No Recipes {Food as Interior Knowledge}

I think part of the last century – and the marvelous modernizations that have come with it – has been about losing touch with our food. Now, I could go into a whole shpeal about what I think such distance does to our selves and our relationships, but I'll stick to cooking knowledge for now. In the last ninety years, people have spent less and less time around the land, around growing, around seasons, and around day-to-day food preparation. Such that, now, most of the time people cook solely from recipes. And I've seen a few people become a bit panicked when faced with cooking without a recipe. Like I took away their toilet in a moment of need. But recipes are all based in technique and awareness of ingredients, and in communicating that technique and awareness to another person. We don't have generations of parents, grand-parents, extended family nearby to communicate that knowledge. So TV cooks, cookbooks, online videos, and live demonstrations have taken the place of hands-on tutoring. Which is such a relief. At least there's still some system in place, even if it isn't a relationship-based one. Still, this results in a clinical communication of knowledge, one that reduces ingredients to numbers and technique to step-by-steps. 
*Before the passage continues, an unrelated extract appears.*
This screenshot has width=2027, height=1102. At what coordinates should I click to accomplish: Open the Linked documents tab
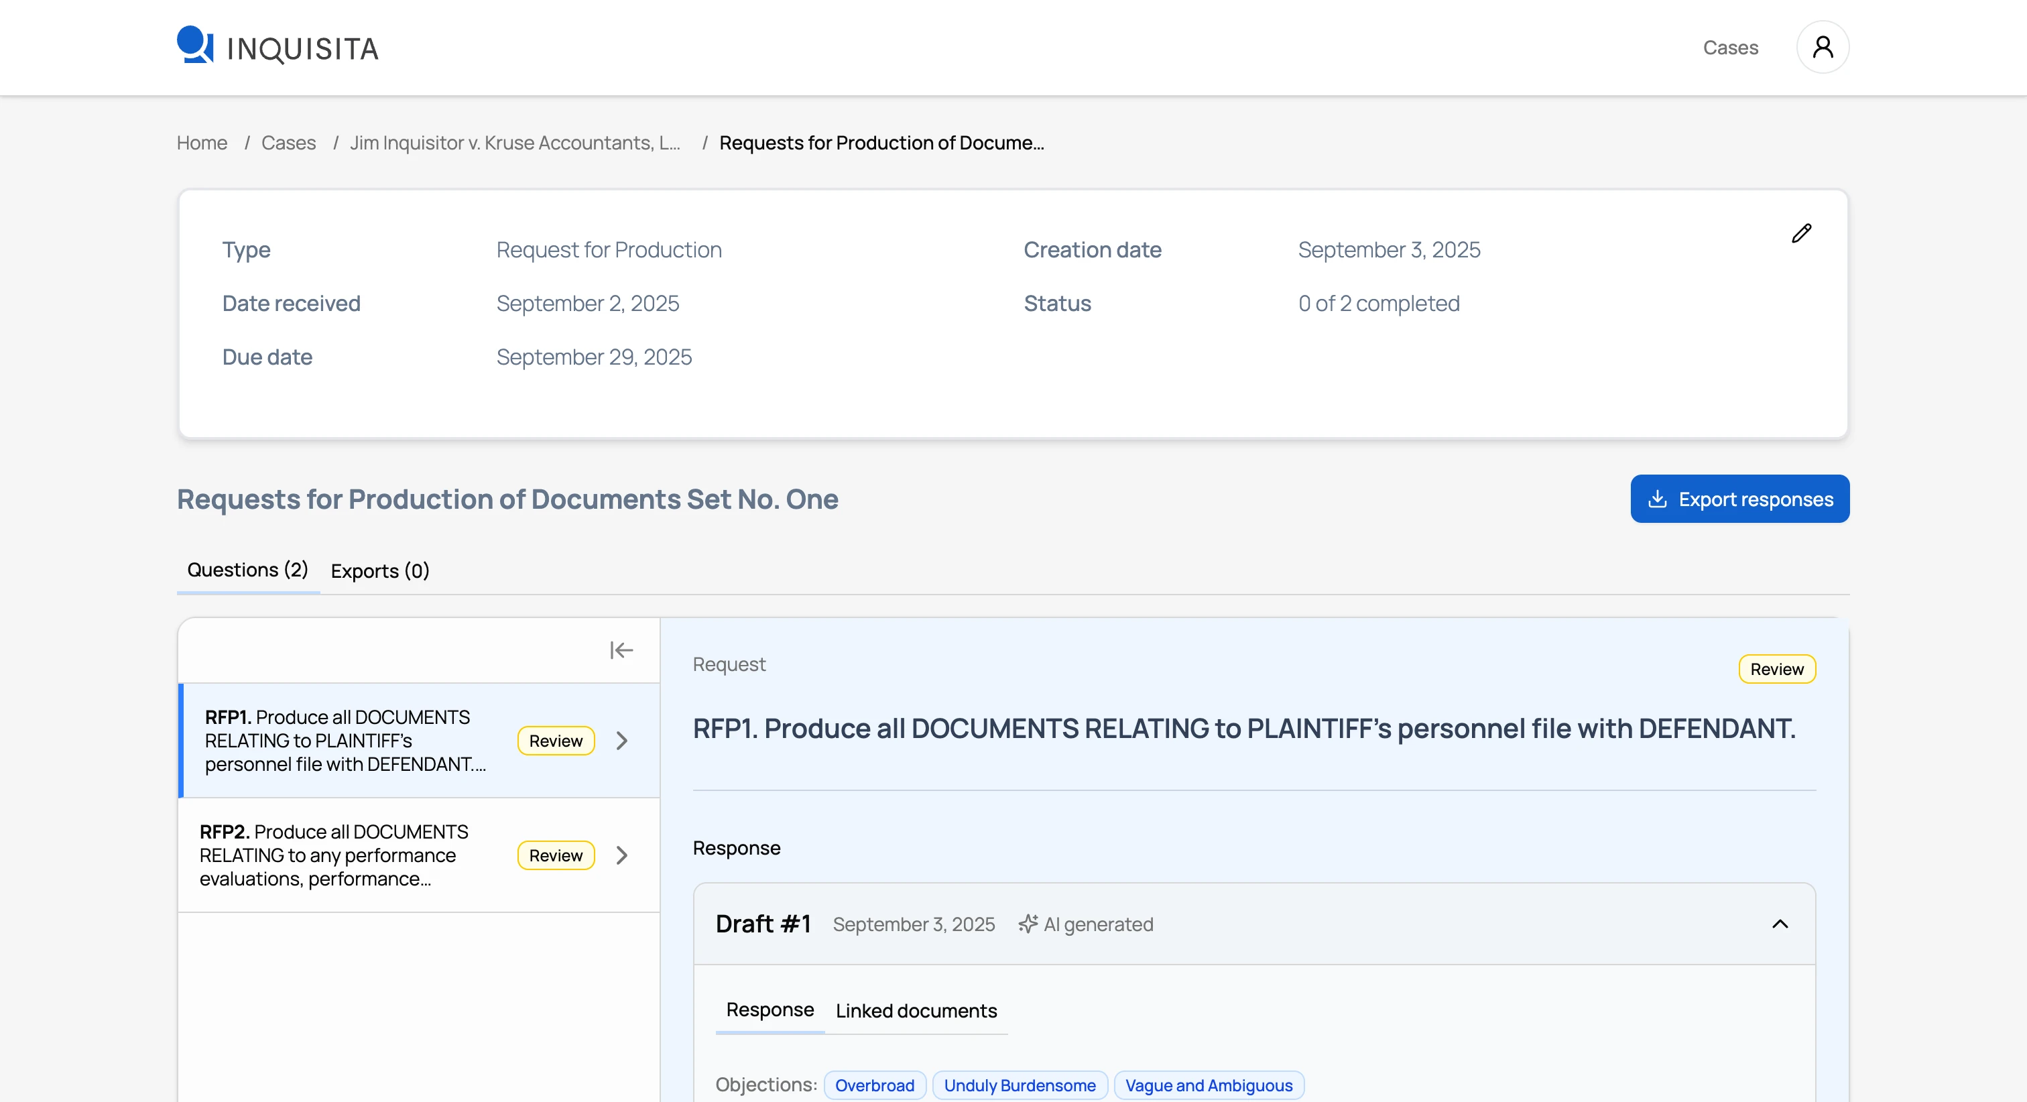(x=916, y=1011)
I love cookbooks. I love watching internet videos. Because I read the information, process it, watch someone do it, and experiment on my own. But I don't continuously cook from recipes, because when I read a cookbook or a recipe, I'm looking for what the person did to the ingredients, how they were treated, or I'm looking for the techniques used to cook or slice or chill something. And I cross match those methods and techniques with other recipes, looking for patterns. Looking for the constants: how to blanch broccoli so it always comes out crisp-tender, how to roast a pork loin so the outside forms a beautiful crust and the inside is perfect pink, how to create a custard ice cream base that sets up with the ideal consistency, etc. Once I understand how each ingredient–vegetable, meat, fruit, legume, grain...–likes to be treated, I can consistently prepare it in a myriad of dishes. Once I master each technique, I can apply it at any meal. Then I don't need a shelf full of cookbook because the knowledge no longer exists outside of me; it is inside my muscles, hands, and mind. It becomes an interior knowledge that I carry constantly, ready to share or use at any moment.